Wednesday, May 25, 2016

A Session with Dave Ulrich

Bagi praktisi HR, tentunya sosok Dave Ulrich sudah tidak asing lagi. Ia adalah Rensis Likert Professor of Business, Ross Scholl of Business, University of Michigan. Pertama kali mengenal Dave saat saya membaca bukunya yang berjudul HR Champion. Bertemu dengannya pun juga sudah beberapa kali, namun saat ini bertemu kembali dengannya ada sesuatu yang spesial dari biasanya, yaitu saya dan tim learning memiliki waktu khusus dan intensif berdiskusi dengannya tentang Leadership Code.

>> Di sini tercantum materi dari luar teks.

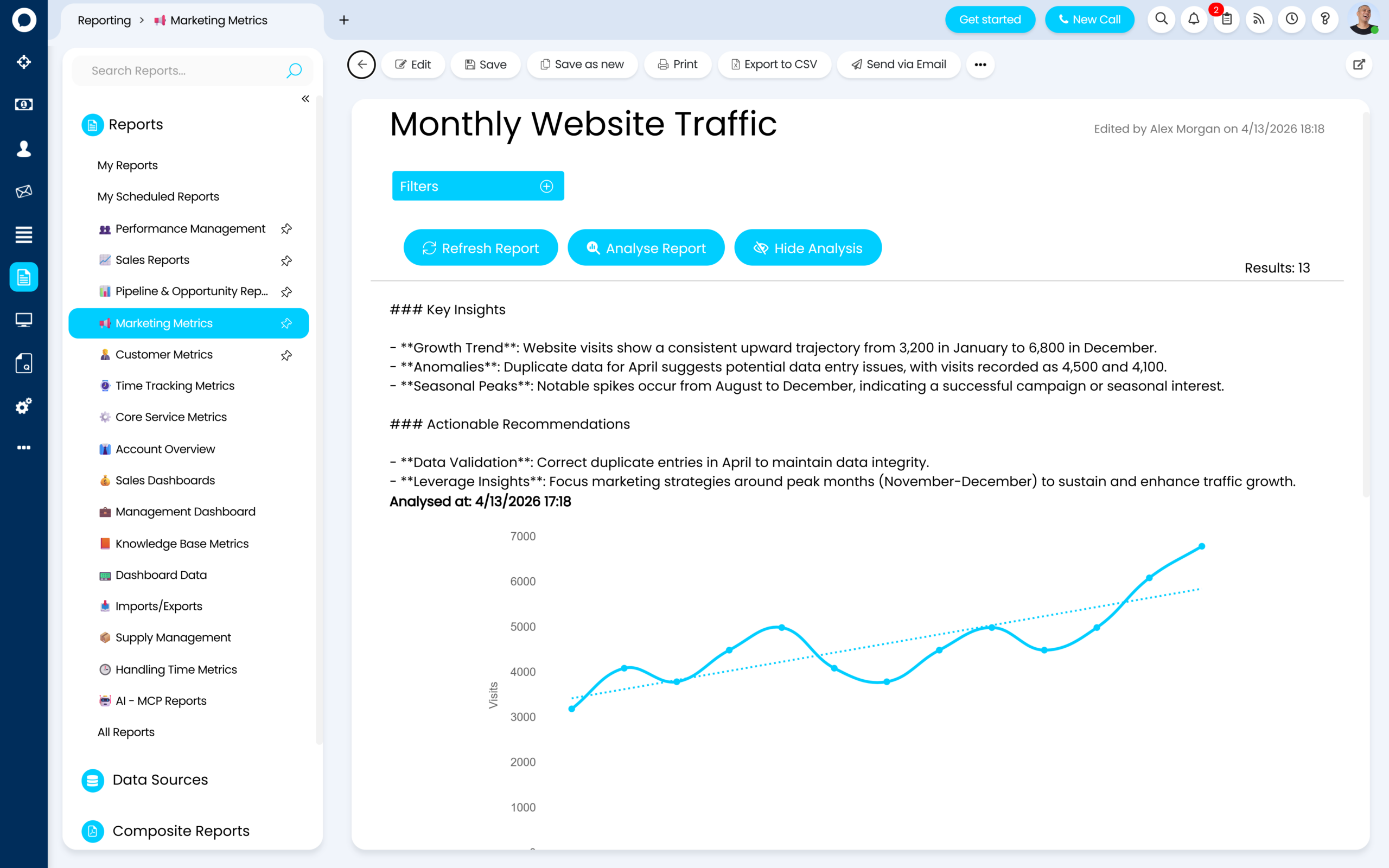The height and width of the screenshot is (868, 1389).
Task: Click the clock history icon
Action: 1291,20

Tanggal 25 Mei 2016, saya dan tim menyempatkan diri untuk sarapan pagi di Shangri-La Hotel – Jakarta, khusus berdiskusi dengan Dave tentang Kepemimpinan. Tepat jam 07.00 WIB saat kami bertemu, tampak Dave masih sedikit jet lag karena ia baru tiba di Jakarta sekitar pukul 01.00 WIB. Saat sharing session, Dave tampak letih, tak jarang ia mengelap keringat yang membanjiri wajahnya, dan ia pun lebih banyak duduk karena hal itu. Jauh dari kharisma para fasilitator kelas dunia yang pada umumnya berdiri saat sharing session, namun yang luar biasa dari sharing session tersebut adalah ia berbagi experience yang luar biasa dari praktek-praktek kepemimpinan di dunia. Isi kepala Dave benar-benar ilmu dan praktek-praktek HR kelas dunia. Membaca bukunya dan berbicara langsung dengannya adalah sesuatu yang jauh berbeda. Berdiskusi dengannya secara langsung membuat kita paham kenapa ia mampu menulis buku tentang Leadership Code.


Sering kita mendengar pertanyaan seperti ini, apakah Leader itu dibentuk karena:
1.     Keturunan (talenta dari lahir)
2.     Pelatihan
3.     Ditempa oleh kondisi

Saya selalu menjawab karena 3 hal tesebut di atas. Lalu bagaimana jawaban versi Dave?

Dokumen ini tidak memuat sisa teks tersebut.